[Data records]
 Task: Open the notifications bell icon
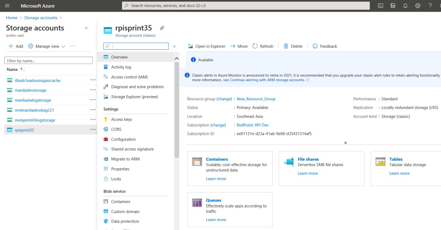coord(405,6)
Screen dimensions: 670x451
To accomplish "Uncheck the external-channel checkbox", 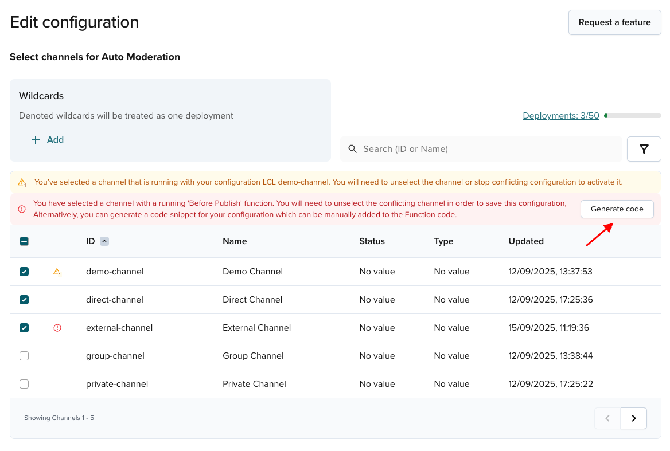I will 24,328.
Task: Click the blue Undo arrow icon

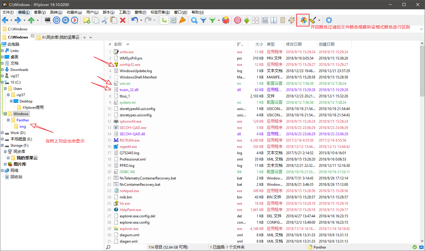Action: click(x=134, y=20)
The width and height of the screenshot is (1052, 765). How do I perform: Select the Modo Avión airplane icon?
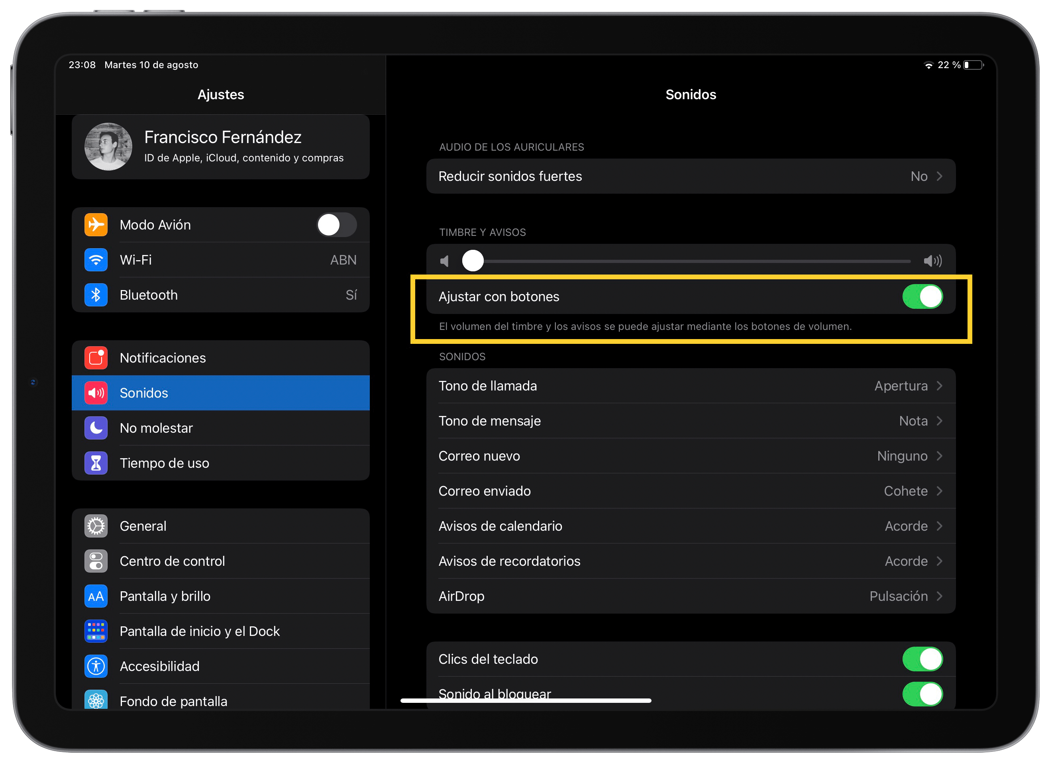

● WRITTEN TASK:
Rewrite the material from the line holding "Task: Click the blue Undo arrow icon" through the end of the data records, inclusive, replacing "Undo" with "Redo" and keeping everything else the same. Omit the pictures from your version.

● SOLUTION:
Task: Click the blue Redo arrow icon

Action: click(x=134, y=20)
The width and height of the screenshot is (1052, 765). How do I perform: Select the Modo Avión airplane icon?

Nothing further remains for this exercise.